• **ABOUT THIS EXERCISE**: Give again only those lines from the start of the entries through the line holding "Toggle password visibility", leaving them as they are.

• **RECORDS**:
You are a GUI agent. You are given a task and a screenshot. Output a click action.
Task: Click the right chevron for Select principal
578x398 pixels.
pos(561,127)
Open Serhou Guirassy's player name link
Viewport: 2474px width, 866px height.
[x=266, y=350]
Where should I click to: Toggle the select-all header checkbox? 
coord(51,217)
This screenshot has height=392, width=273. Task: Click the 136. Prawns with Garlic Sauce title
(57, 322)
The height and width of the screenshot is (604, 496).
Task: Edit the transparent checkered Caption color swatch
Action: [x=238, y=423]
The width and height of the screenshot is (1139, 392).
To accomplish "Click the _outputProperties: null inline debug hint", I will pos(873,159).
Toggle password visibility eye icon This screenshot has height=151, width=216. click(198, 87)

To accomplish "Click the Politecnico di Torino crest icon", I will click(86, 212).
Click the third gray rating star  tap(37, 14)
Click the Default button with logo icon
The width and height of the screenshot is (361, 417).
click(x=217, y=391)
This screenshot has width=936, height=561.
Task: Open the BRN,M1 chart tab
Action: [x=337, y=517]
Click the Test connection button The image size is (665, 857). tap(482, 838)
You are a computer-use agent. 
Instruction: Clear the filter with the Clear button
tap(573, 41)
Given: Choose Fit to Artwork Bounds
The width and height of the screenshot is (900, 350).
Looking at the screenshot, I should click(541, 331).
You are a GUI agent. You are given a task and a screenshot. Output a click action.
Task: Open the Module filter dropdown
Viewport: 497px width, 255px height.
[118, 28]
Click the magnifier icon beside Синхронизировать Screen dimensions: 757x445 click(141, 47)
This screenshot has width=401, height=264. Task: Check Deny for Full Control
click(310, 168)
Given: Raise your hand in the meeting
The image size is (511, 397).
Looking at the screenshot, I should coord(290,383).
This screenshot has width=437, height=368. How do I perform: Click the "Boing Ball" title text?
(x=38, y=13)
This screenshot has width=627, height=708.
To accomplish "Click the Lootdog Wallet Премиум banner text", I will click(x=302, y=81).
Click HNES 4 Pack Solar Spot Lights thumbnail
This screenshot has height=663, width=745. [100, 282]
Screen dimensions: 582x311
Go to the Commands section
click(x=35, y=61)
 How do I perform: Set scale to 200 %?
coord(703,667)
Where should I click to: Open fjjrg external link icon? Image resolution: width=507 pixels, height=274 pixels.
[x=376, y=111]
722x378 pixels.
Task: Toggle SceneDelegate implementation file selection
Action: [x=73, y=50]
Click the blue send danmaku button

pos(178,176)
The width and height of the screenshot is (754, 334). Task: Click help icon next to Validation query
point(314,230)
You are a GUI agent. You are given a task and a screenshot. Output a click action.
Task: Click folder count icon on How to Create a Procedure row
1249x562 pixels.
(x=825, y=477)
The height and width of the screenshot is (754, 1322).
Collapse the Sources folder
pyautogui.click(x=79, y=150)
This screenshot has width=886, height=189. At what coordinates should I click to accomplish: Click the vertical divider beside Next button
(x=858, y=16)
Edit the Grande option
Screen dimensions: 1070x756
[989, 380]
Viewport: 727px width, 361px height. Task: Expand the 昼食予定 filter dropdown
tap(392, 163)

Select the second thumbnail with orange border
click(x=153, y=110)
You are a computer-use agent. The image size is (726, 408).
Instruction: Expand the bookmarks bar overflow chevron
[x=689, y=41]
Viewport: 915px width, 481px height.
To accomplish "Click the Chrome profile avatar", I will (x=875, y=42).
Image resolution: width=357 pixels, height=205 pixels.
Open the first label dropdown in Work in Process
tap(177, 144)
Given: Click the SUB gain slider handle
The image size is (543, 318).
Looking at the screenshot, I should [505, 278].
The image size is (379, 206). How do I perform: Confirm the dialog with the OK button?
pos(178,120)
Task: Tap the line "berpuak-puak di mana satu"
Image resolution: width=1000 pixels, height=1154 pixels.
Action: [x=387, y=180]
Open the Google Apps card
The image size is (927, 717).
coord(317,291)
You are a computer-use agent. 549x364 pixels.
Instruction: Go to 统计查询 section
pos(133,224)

• **RESPONSE FOR THIS EXERCISE**:
You are a GUI agent. You are given a task and a screenshot. Output a click action.
Task: Click the right chevron for Select principal
578x398 pixels.
pos(561,127)
Open Serhou Guirassy's player name link
Viewport: 2474px width, 866px height.
[x=266, y=350]
Where should I click to: Toggle the select-all header checkbox? 
coord(51,217)
This screenshot has height=392, width=273. Task: Click the 136. Prawns with Garlic Sauce title
(57, 322)
The height and width of the screenshot is (604, 496).
Task: Edit the transparent checkered Caption color swatch
Action: [x=238, y=423]
The width and height of the screenshot is (1139, 392).
To accomplish "Click the _outputProperties: null inline debug hint", I will pos(873,159).
Toggle password visibility eye icon This screenshot has height=151, width=216. click(198, 87)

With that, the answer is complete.